◆ **Elenco dei compiti**
- 1) Trascrivi senza alcuna modifica la parte del brano sul romanzo di Oskar compresa tra "É per questo" e "Margherita di Bulgakov...)", estremi inclusi.
- 2) Secondo il brano sul romanzo di Oskar, in quale contesto politico-ideologico è ambientata la vicenda?

Deforme. Ecco qui: non è solo Oskar ad essere deforme (brutto no, mostruoso a volte sì e non fa nulla per nasconderlo), è l’intero romanzo ad esserlo. Un
romanzo deforme che – sulla scia della tradizione picaresca e in un ambiguo rapporto di imitazione/stravolgimento del romanzo di formazione tedesco* – piega, altera la forma tradizionale e, attraverso quest’aberrazione, si offre di interpretare la realtà sotto una luce diversa. É quello che fa Oskar quando, ormai è inutile ripeterlo,
sceglie di diventare un outsider arrestando volutamente la propria crescita in segno di rifiuto, di difesa e allo stesso tempo di forza nei confronti della società che lo circonda; tant’è vero che egli fin dall’inizio si autodefinisce un “eroe”, riconosce la propria superiorità intellettuale e, seguendo gli insegnamenti del suo “maestro” Bibra, si pone non come spettatore, bensì come
protagonista della tribuna della vita. Un paradosso, se pensiamo al contesto politico-ideologico nel quale è ambientata la vicenda, l’ascesa del nazismo: calcare il palco non nelle vesti di un superuomo, ma di una creatura reietta dalla società, che proprio in virtù della sua marginalità ha il privilegio di smascherare le ipocrisie dei benpensanti, di contemplare la bassezza della natura umana e decidere di non farne parte.
É per questo che ho un debole per i romanzi che io, esagerando, amo definire “folli”. Quelli in cui l’assurdità, l’eccesso non sono fini a se stessi, ma diventano l’unico strumento possibile per essere ancora più realisti, ancora più “chirurgici”... perchè in questi casi solo trascendendo la “normale” soglia della verosimiglianza riusciamo a catturare e a restituire gli aspetti più torbidi della realtà (penso, per citarne alcuni, a
Il teatro di Sabbath di Roth,
Mentre morivo di Faulkner,
Perturbamento di Bernhard,
Viaggio al termine della notte di Cèline,
Il maestro e Margherita di Bulgakov...)

◆ **Righe estratte**

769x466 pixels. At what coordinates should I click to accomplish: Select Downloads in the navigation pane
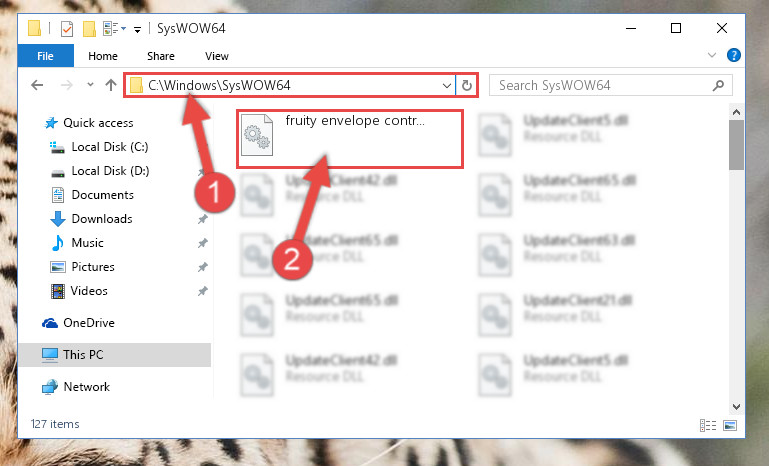[102, 219]
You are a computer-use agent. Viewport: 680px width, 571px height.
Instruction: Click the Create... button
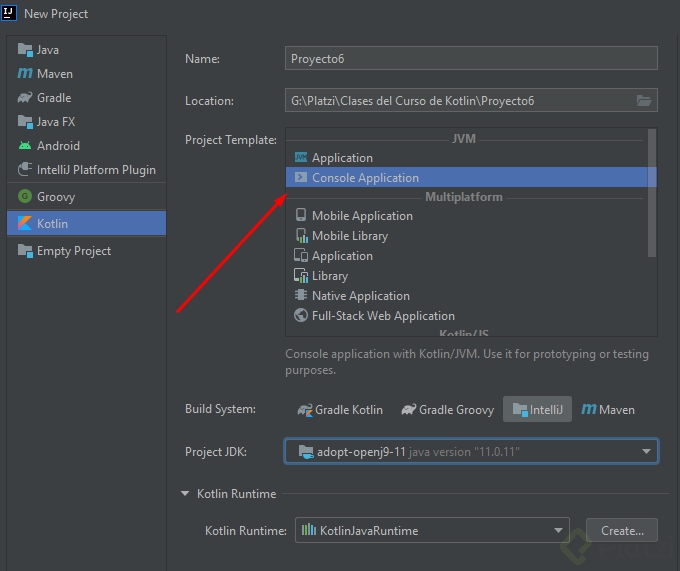(x=622, y=531)
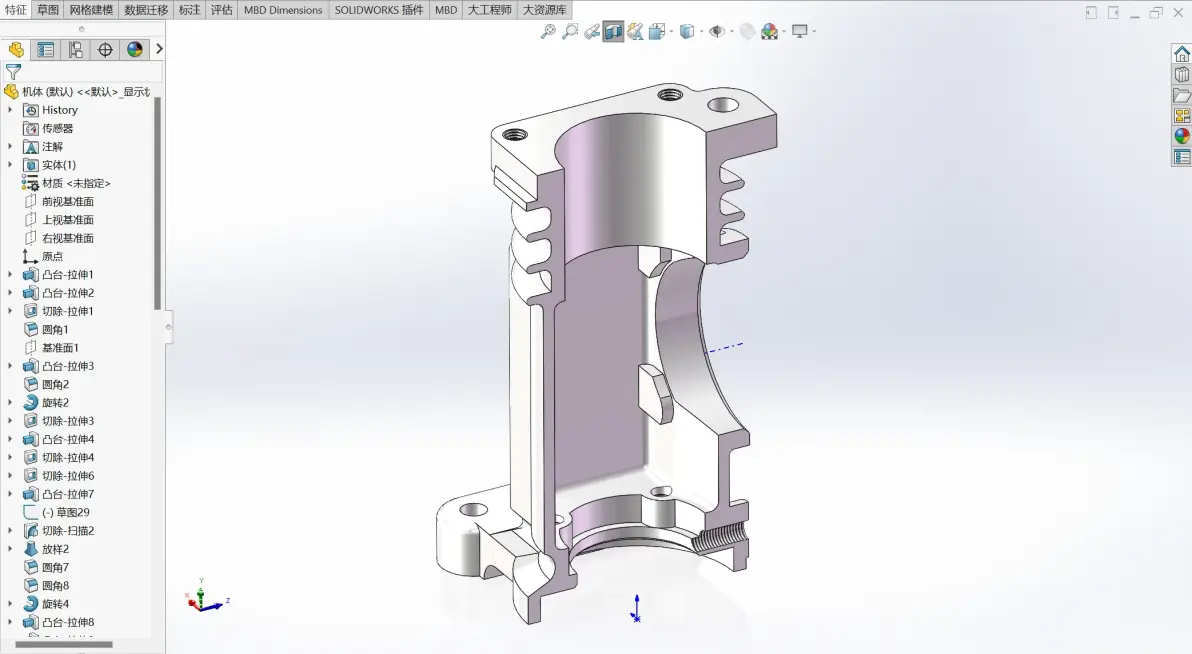Expand the 切除-扫描2 feature
Screen dimensions: 1192x654
coord(10,531)

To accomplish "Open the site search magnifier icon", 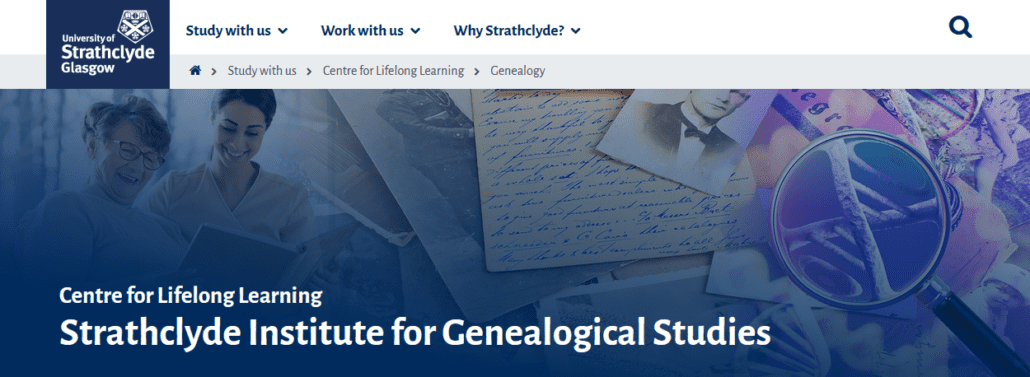I will click(960, 28).
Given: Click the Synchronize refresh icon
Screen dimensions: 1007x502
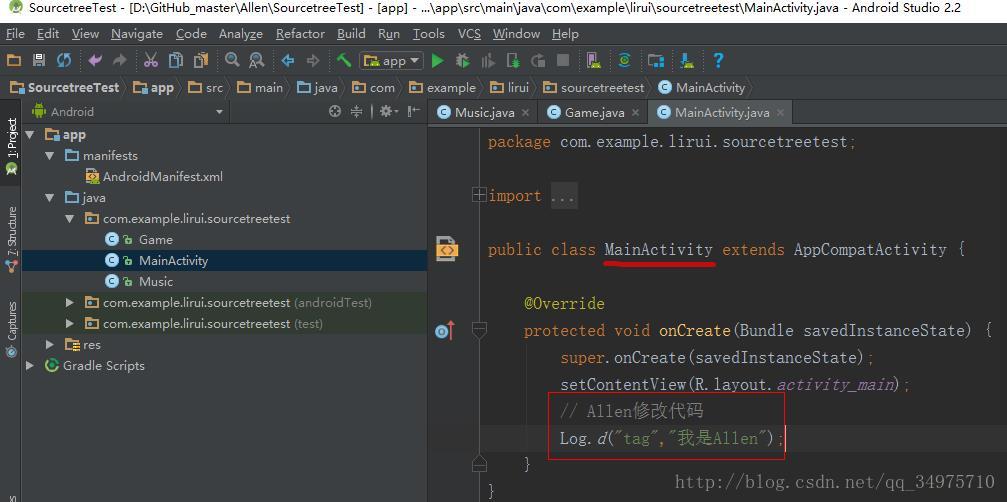Looking at the screenshot, I should coord(64,61).
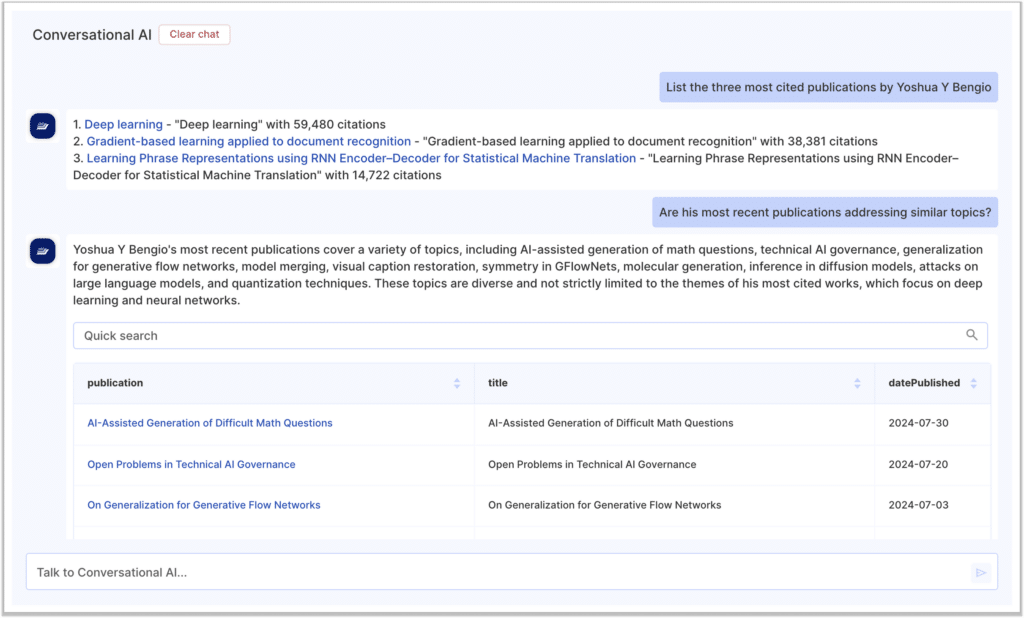Select the 'Are his most recent publications' message
Screen dimensions: 1024x618
click(825, 211)
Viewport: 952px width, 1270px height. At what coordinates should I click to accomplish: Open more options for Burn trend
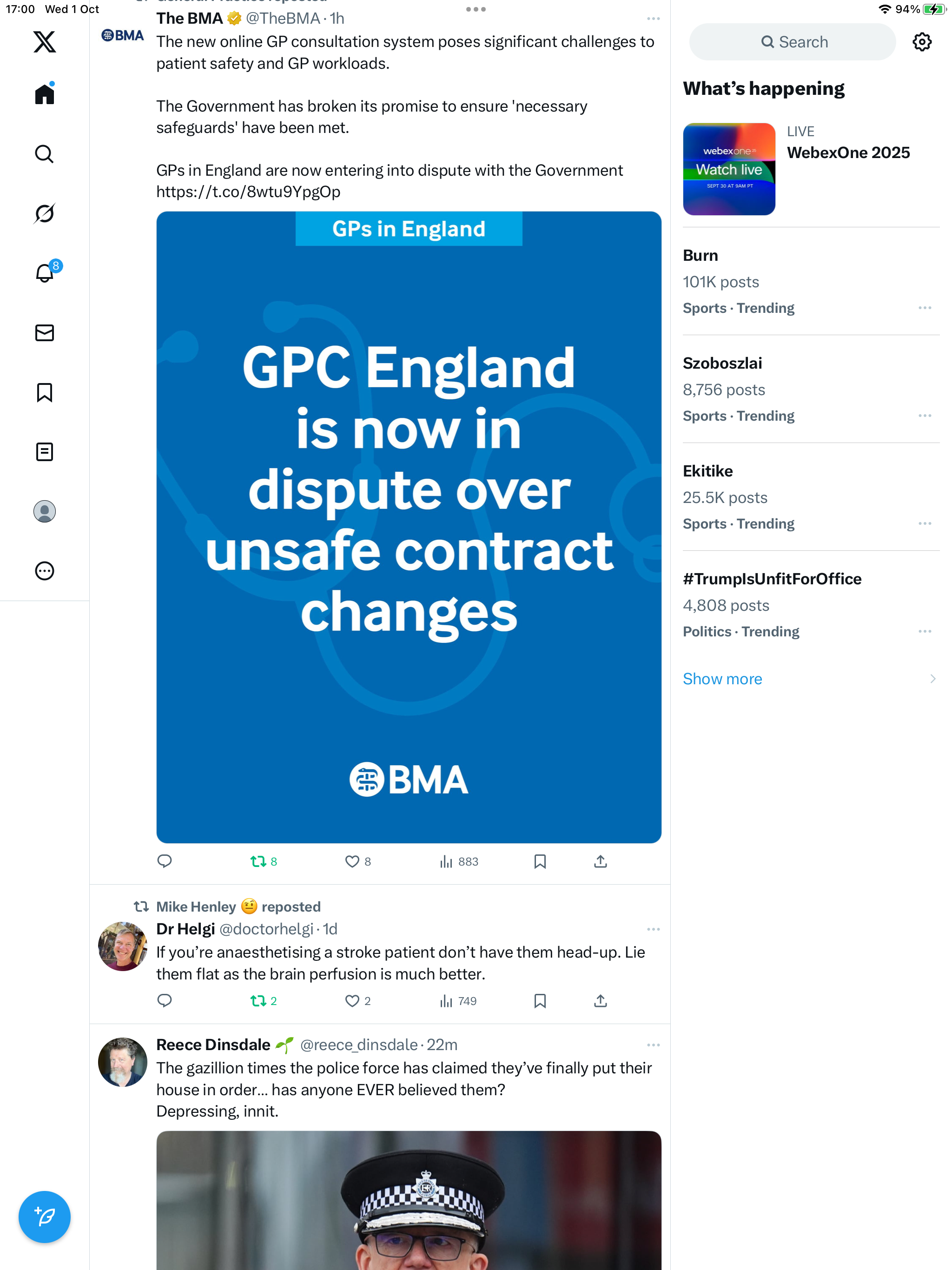(925, 308)
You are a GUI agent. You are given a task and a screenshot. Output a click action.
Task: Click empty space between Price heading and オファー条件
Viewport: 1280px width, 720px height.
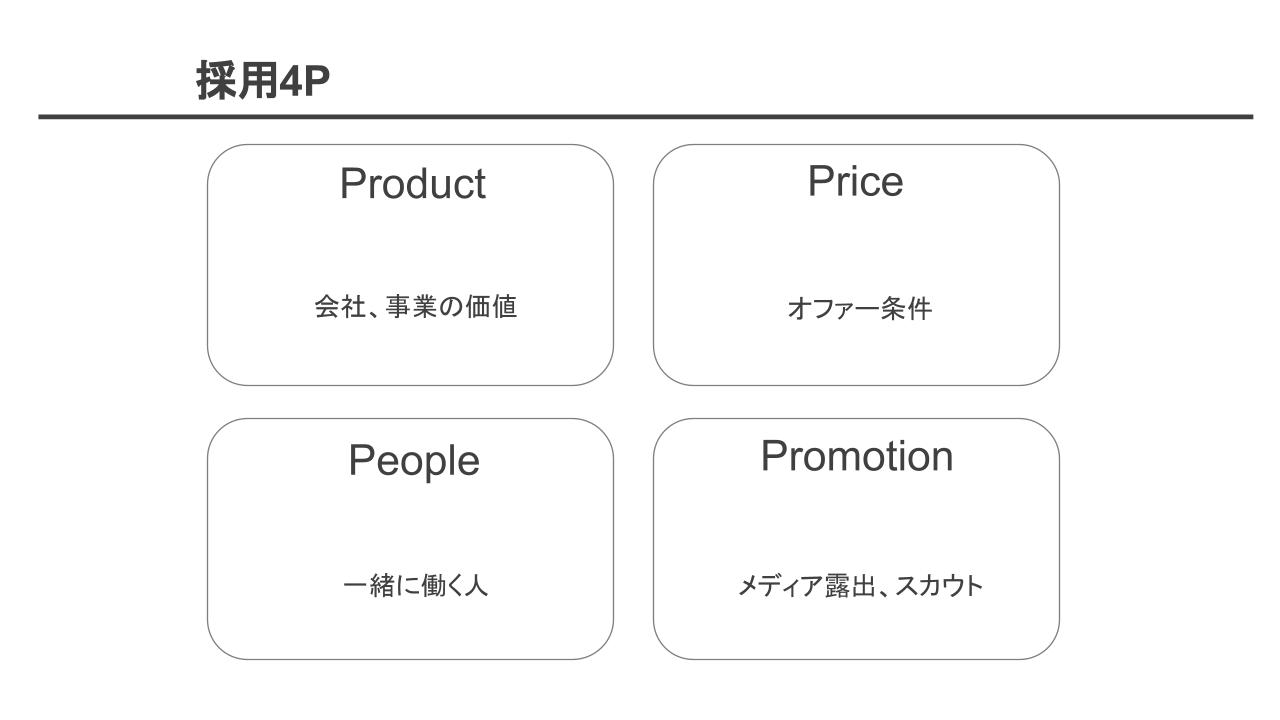(x=856, y=248)
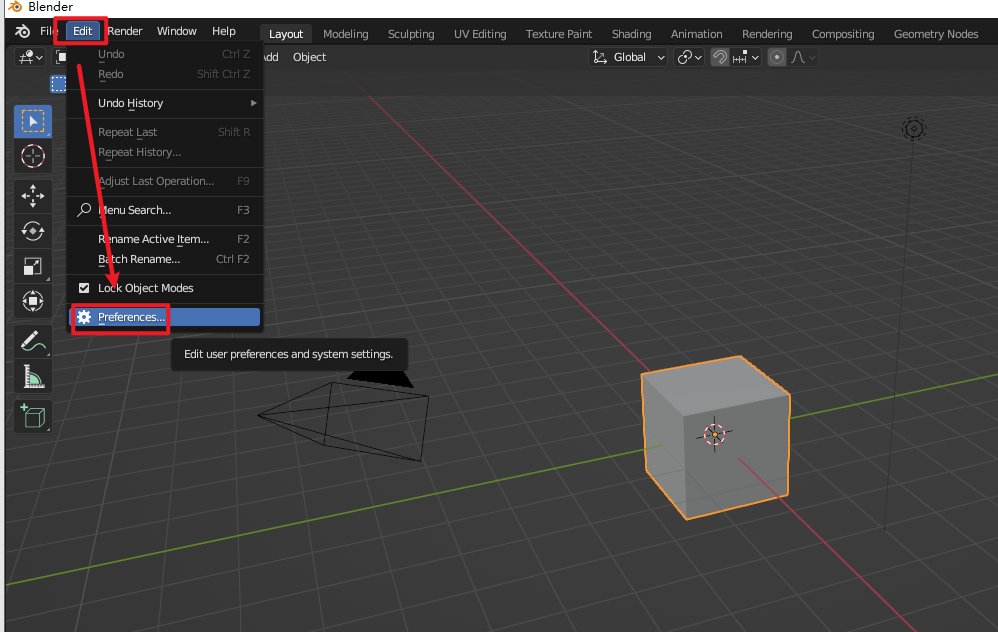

◆ **Le tue risposte**
- 1)
É per questo che ho un debole per i romanzi che io, esagerando, amo definire “folli”. Quelli in cui l’assurdità, l’eccesso non sono fini a se stessi, ma diventano l’unico strumento possibile per essere ancora più realisti, ancora più “chirurgici”... perchè in questi casi solo trascendendo la “normale” soglia della verosimiglianza riusciamo a catturare e a restituire gli aspetti più torbidi della realtà (penso, per citarne alcuni, a
Il teatro di Sabbath di Roth,
Mentre morivo di Faulkner,
Perturbamento di Bernhard,
Viaggio al termine della notte di Cèline,
Il maestro e Margherita di Bulgakov...)

- 2) L'ascesa del nazismo.